Analyze the confusion matrix¶

The rows and columns of the confusion matrix below report true and false values of the hospital readmission classification use case.

Note

The Prediction Distribution graph uses these same values and definitions.

Each column of the matrix represents the instances in a predicted class (predicted not readmitted, predicted readmitted).
Each row represents the instances in an actual class (actually not readmitted, actually readmitted). If you look at the Actual axis on the left in the example above, True corresponds to the blue row and represents the positive class (1 or readmitted), while False corresponds to the red row and represents the negative class (0 or not readmitted).

Total correct predictions are comprised of TP + TN; total incorrect predictions are comprised of FP + FN. In the sample matrix above:

Value	Model prediction
True Negative (TN)	459 patients predicted to not readmit that actually did not readmit. Correctly predicted False when actual was False.
False Positive (FP)	506 patients predicted to readmit, but actually did not readmit. Incorrectly predicted True when actual was False.
False Negative (FN)	123 patients predicted to not readmit, but actually did readmit. Incorrectly predicted False when actual was True.
True Positive (TP)	512 patients predicted to readmit that actually readmitted. Correctly predicted True when actual was True.
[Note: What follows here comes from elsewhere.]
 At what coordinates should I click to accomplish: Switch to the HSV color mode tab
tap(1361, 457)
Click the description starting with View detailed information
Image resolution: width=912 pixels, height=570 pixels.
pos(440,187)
The matrix displays totals by row and column:
To view total counts, hover over a cell in the matrix. The tooltip shows the marginal totals (row and column sums) rather than just the individual cell value. In this example, the predicted false values were 459 + 123, even though 123 were actually true. Use these values to help understand the distribution of your data:

The key metrics you can derive from the matrix are calculated as follows (and explained here):

Accuracy	Calculation
Accuracy	(459 + 512) ÷ 1600 = 60.7% overall correct predictions.
Precision	512 ÷ (512 + 506) = 50.3% of positive predictions were correct.
Recall/Sensitivity	512 ÷ (512 + 123) = 80.6% of actual positives were caught.
Specificity	459 ÷ (459 + 506) = 47.6% of actual negatives were correctly identified.

Count differences¶

When smart downsampling is enabled, the confusion matrix totals may differ slightly from the size of the data partitions (validation, cross-validation, and holdout). This is largely due to a rounding error. In actuality, rows from the minority class are always assigned a "weight" of 1 (not to be confused with the weight set in Advanced options and therefore never removed during downsampling). Only rows from the majority class get a "weight" greater than 1 and are potentially downsampled.

When you do apply weights in Advanced options (Classic) or as part of advanced experiment setup (NextGen), the counts shown in the confusion matrix do not align with the training set row counts. This is because the Accuracy optimization metric uses the sum of weights. Specifically:

Every cell of the confusion matrix will be the sum of the sample weights in that cell. If no weights are specified, the implied weight is 1, so the sum of the weights is also the count of observations.